While ride-sharing remains Uber’s core business, the company currently serves two other major markets: food delivery and freight. Launched in 2017 and run as an independent operation, Uber Freight pairs trucking companies with folks looking to transport loads. According to Urtasun, Uber Freight is “the most technologically-sophisticated player right now in the digital brokerage [space].”
However, Uber Freight and other freight brokerages—including Shopify-backed US firm Flexport—have faced challenges recently amid a broader trucking downturn. Per CNBC, Uber Freight cut three percent of its staff earlier this year. In May, Bloomberg reported that Uber was considering spinning off Uber Freight in a sale or as a separate publicly-traded company in order to streamline its focus on ride hailing and food delivery. At the time, Uber declined to comment on that report.
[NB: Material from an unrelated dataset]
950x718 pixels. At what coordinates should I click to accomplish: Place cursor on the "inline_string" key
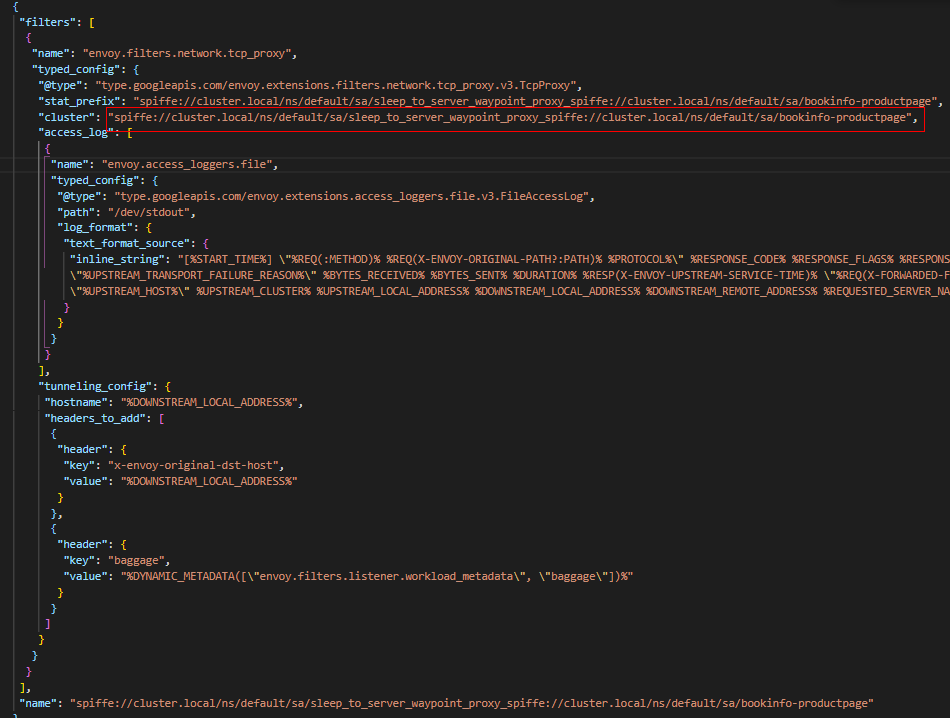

Waabi first unveiled its proprietary AV simulator, Waabi World, in early 2022. Last November, the company announced its first product: the Waabi Driver, which includes both vehicle-mounted sensors and automated driving software. Waabi’s approach involves using Waabi World and generative AI to simulate the driving experience for the Waabi Driver, training it to respond to a wide variety of common scenarios and rare edge-cases before deploying it on the road for testing—which Waabi began doing last year with human drivers and safety engineers on board.
Autonomous driving tech has historically been cost-intensive to develop, difficult to scale, and raised safety issues. Years of limited progress on self-driving tech development and deteriorating economic conditions have helped fuel what Urtasun previously described to BetaKit as a “winter of AV,” with major players and billions in value wiped out.
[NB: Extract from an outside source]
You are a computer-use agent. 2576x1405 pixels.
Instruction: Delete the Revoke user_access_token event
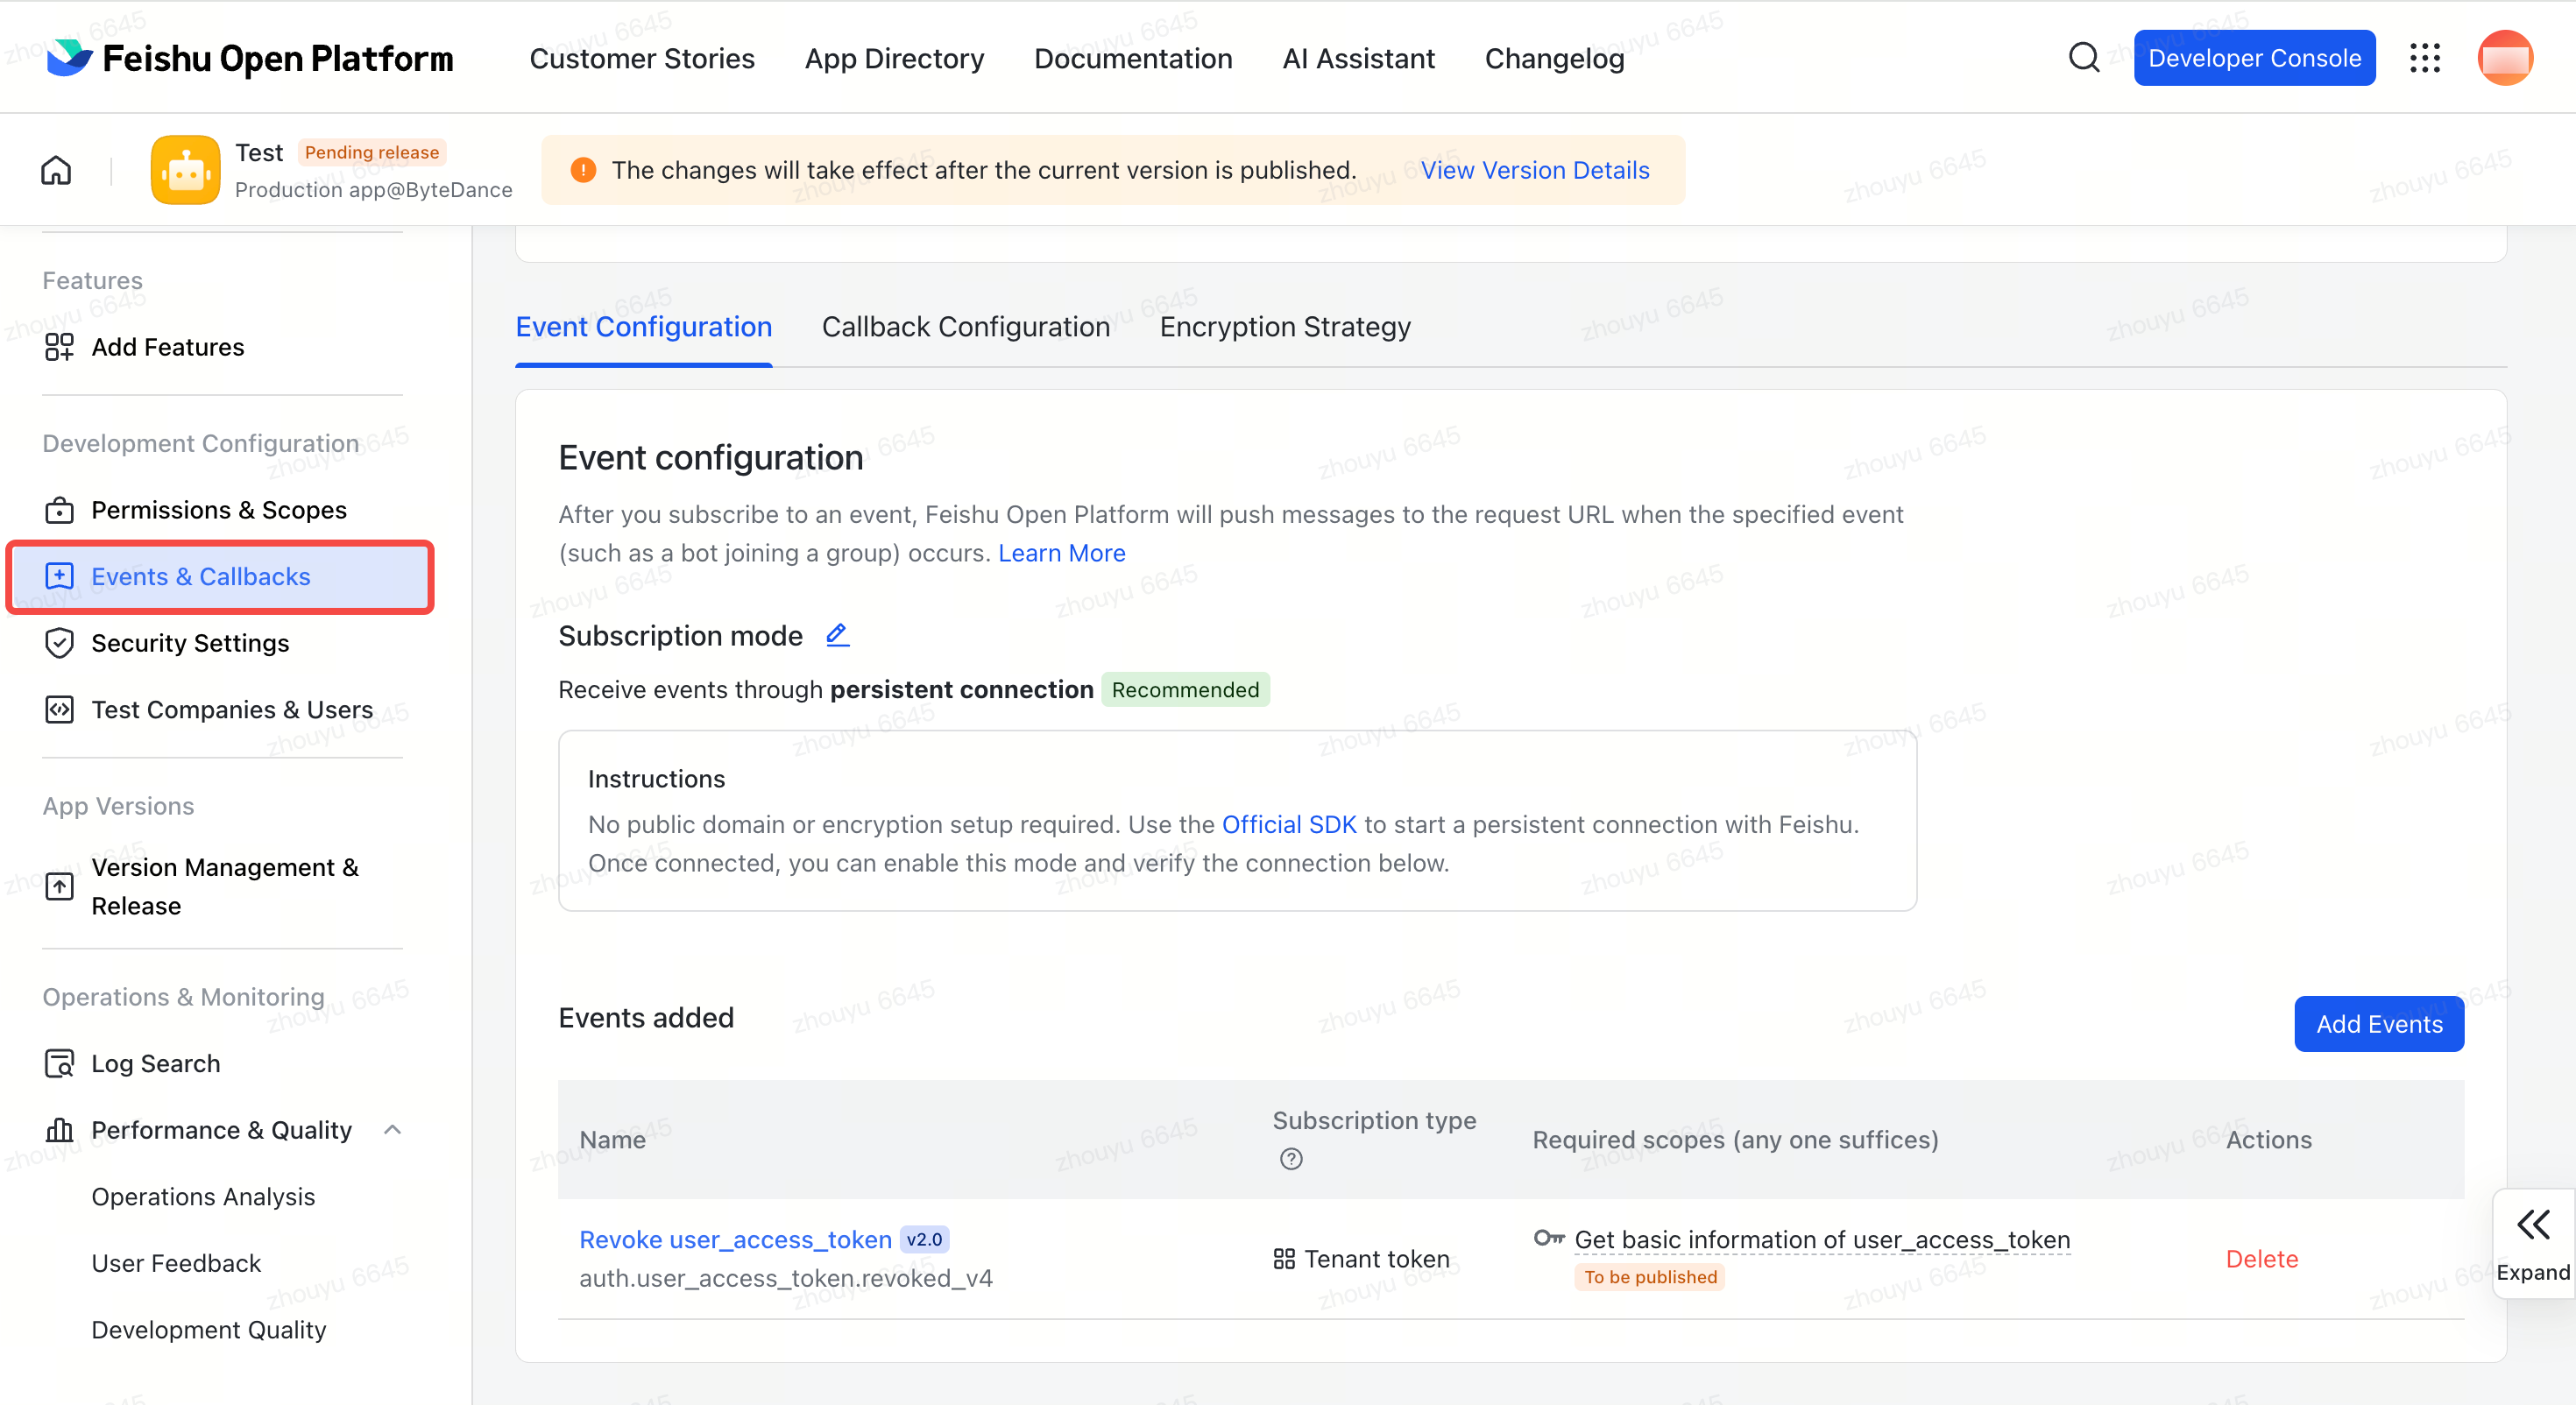pos(2261,1259)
According to Urtasun, Waabi’s strategy is much cheaper, safer, and more scalable than traditional road testing-first approaches. “As more time passes, it is more clear that this is the right approach,” she argued.
From a commercialization standpoint, Waabi has set its initial sights on autonomous long-haul trucking, where the startup sees an opportunity to help address the industry’s labour shortages, safety concerns, and ongoing supply chain problems. Over the longer-term, Urtasun believes there is potential for Waabi to expand into other use-cases.